A2A Delegation Setup
PassAudited by ClawScan on May 1, 2026.
Overview
This is a coherent setup guide, but users should notice that it installs/enables a third-party delegation plugin, changes OpenClaw Gateway configuration, and sets remote agent targets.
Before installing, confirm that you trust @aramisfa/openclaw-a2a-outbound, verify the target base URL, avoid enabling direct URL overrides unless needed, and approve Gateway config edits or restarts only when you are ready for those changes.
Findings (3)
Artifact-based informational review of SKILL.md, metadata, install specs, static scan signals, and capability signals. ClawScan does not execute the skill or run runtime probes.
Installing the plugin can add new behavior to the OpenClaw Gateway, so the user should trust the plugin source before proceeding.
The skill guides installation of a third-party OpenClaw plugin. This is central to the stated setup purpose and uses --pin, but it still means the user is adding external plugin code to the Gateway environment.

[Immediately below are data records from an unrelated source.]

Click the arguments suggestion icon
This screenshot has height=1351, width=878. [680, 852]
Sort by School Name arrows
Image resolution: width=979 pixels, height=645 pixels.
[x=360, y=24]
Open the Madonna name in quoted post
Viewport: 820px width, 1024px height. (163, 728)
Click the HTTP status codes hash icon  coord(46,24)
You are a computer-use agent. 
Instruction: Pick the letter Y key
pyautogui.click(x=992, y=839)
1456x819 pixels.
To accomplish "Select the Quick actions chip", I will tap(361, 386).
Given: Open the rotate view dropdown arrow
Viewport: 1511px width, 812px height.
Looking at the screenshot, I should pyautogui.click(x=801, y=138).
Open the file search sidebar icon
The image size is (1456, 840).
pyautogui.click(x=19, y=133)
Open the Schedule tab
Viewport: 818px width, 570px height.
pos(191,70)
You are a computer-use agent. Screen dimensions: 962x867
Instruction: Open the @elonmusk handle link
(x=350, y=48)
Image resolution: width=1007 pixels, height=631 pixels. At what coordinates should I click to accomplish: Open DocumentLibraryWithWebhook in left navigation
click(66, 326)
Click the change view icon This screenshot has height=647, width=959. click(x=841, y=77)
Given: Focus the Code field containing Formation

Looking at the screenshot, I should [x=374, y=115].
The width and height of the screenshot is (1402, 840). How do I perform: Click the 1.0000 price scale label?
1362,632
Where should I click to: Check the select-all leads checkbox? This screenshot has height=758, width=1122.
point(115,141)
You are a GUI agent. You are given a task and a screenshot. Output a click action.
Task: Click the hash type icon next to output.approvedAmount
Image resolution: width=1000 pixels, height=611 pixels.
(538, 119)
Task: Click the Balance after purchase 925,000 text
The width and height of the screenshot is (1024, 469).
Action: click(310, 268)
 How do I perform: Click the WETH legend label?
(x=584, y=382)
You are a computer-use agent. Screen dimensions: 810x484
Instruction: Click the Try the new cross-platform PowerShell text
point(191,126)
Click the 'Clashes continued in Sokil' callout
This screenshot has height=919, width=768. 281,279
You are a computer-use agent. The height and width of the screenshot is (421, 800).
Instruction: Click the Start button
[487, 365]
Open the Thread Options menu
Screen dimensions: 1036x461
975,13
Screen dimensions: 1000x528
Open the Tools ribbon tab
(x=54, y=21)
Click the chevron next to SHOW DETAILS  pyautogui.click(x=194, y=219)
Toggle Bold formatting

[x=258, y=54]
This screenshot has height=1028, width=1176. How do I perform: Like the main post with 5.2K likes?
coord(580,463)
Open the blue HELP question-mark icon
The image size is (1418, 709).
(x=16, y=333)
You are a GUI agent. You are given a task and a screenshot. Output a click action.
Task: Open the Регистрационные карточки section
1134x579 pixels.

openclaw plugins install @aramisfa/openclaw-a2a-outbound --pin
Review the linked plugin project and package identity before approving installation or updates.
Approved commands can change the Gateway’s installed plugins and runtime configuration, and restarting may interrupt active use.
The skill includes high-impact setup actions such as installing/updating plugins, editing OpenClaw configuration, and restarting the Gateway, but it also explicitly requires user approval before those actions.
Ask before any install, update, restart, or config edit.
Only approve commands after checking the plugin name, target URL, and intended configuration changes.
If configured incorrectly, delegation requests could be sent to the wrong remote agent endpoint or to user-supplied URLs if overrides are allowed.
The skill configures remote agent delegation targets and an optional URL override policy, which affects where delegation traffic can be sent. This is expected for an A2A delegation setup skill and is presented as a user-confirmed choice.
Collect or confirm first ... The target base URL ... Whether direct URL overrides should be allowed through `plugins.entries.openclaw-a2a-outbound.config.policy.allowTargetUrlOverride`.
Use trusted target URLs, keep URL overrides disabled unless specifically needed, and verify the target list after setup.